State how many lines in the entries below contain "will". Write nothing but the number.

Data excerpts
--- START ---

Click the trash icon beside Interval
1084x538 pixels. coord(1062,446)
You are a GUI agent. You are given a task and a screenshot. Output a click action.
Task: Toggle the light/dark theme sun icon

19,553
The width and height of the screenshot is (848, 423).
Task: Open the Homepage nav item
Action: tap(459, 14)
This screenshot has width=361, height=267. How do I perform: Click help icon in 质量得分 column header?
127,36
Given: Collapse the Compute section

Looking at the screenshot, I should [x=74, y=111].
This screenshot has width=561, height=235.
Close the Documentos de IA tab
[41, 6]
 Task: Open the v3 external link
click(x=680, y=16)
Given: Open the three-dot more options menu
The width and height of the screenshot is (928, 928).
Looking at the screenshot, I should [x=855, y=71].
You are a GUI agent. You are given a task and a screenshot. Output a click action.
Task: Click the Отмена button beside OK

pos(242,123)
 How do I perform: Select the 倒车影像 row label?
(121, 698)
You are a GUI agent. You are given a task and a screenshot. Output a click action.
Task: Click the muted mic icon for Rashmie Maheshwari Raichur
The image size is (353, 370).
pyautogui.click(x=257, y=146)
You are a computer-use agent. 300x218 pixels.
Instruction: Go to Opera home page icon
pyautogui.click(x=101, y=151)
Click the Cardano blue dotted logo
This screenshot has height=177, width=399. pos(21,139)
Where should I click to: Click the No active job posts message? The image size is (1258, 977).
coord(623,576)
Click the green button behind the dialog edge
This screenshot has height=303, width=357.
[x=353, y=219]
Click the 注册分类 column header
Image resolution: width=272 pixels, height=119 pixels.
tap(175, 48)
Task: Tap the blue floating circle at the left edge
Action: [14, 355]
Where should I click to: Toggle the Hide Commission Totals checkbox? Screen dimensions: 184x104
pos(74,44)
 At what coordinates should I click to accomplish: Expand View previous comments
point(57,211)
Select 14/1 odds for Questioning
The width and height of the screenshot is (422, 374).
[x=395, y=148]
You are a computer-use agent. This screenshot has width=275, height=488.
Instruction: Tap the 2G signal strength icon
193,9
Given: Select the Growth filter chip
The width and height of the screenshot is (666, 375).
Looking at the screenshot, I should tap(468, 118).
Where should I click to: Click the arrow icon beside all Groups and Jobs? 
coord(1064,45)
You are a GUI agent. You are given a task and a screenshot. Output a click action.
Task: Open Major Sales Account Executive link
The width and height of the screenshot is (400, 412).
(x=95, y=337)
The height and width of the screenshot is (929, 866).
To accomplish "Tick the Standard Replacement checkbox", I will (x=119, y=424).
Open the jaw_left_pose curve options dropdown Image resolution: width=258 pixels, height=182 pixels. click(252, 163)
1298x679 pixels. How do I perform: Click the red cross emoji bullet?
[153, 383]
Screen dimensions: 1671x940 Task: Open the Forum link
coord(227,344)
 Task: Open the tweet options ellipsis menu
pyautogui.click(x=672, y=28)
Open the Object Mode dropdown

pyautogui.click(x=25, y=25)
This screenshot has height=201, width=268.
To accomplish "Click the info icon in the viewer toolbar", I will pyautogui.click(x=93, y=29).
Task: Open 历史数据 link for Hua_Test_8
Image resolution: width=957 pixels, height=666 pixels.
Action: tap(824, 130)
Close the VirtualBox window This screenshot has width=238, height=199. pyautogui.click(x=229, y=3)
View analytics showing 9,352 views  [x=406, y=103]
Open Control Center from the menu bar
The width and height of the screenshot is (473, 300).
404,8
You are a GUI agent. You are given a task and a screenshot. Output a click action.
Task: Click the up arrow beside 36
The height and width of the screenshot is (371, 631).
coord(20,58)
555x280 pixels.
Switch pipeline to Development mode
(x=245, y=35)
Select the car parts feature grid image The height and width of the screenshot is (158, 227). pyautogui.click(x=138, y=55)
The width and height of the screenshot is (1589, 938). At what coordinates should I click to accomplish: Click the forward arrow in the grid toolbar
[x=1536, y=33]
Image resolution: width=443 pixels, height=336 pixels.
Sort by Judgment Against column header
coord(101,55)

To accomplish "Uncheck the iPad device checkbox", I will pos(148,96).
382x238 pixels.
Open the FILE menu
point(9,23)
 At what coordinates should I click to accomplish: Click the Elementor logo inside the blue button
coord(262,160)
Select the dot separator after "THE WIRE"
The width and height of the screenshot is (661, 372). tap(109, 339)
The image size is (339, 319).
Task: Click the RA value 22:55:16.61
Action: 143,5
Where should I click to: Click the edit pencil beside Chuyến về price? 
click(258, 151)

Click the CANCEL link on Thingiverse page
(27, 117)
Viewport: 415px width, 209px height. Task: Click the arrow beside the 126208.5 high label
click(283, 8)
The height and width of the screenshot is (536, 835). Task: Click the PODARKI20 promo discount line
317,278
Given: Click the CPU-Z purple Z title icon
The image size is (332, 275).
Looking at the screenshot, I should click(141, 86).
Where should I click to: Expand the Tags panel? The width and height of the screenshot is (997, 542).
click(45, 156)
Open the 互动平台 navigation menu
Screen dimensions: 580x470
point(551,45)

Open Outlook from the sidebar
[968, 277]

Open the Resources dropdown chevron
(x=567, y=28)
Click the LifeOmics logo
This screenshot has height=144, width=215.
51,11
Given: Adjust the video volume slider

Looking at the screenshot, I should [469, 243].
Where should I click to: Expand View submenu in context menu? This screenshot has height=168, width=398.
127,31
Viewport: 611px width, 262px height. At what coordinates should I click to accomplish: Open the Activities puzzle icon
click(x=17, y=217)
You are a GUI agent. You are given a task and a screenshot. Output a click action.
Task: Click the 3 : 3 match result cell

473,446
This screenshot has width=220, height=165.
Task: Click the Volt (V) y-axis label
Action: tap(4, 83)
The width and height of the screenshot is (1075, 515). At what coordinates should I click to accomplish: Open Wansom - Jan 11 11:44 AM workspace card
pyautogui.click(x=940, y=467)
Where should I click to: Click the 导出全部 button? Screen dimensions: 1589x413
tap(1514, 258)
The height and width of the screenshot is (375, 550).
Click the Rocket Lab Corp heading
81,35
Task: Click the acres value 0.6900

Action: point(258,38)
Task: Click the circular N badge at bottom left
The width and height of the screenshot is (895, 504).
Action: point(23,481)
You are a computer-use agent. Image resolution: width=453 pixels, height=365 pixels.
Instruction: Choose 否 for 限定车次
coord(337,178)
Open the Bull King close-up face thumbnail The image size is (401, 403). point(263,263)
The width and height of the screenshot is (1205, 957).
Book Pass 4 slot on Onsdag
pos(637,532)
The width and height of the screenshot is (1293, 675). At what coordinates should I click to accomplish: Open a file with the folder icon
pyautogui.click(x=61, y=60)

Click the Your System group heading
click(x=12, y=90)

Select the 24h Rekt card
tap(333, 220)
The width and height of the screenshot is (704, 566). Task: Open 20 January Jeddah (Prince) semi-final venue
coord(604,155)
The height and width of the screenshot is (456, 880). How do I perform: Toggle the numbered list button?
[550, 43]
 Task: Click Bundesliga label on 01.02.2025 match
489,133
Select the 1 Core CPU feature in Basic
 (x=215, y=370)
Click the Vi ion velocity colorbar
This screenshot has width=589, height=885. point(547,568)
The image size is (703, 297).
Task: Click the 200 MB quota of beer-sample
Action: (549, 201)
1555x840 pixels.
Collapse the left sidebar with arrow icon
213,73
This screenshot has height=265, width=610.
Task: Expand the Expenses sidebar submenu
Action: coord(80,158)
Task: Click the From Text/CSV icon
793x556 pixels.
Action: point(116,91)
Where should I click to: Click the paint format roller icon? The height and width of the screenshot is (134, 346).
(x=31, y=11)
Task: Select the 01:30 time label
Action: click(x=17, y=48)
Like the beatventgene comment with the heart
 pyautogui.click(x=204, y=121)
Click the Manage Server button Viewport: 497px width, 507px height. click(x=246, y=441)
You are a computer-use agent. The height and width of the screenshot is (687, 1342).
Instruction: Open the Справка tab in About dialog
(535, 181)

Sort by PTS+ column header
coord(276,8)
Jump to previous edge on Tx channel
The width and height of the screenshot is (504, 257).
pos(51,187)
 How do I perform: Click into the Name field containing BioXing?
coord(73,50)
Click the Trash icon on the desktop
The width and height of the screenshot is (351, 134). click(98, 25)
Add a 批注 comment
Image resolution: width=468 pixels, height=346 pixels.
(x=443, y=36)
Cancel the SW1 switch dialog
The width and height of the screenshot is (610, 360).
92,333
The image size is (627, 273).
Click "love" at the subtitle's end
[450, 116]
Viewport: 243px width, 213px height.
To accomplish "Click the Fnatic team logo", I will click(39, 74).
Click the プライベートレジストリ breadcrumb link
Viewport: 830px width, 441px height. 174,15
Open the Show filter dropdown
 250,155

--- END ---

## TASK RESPONSE
4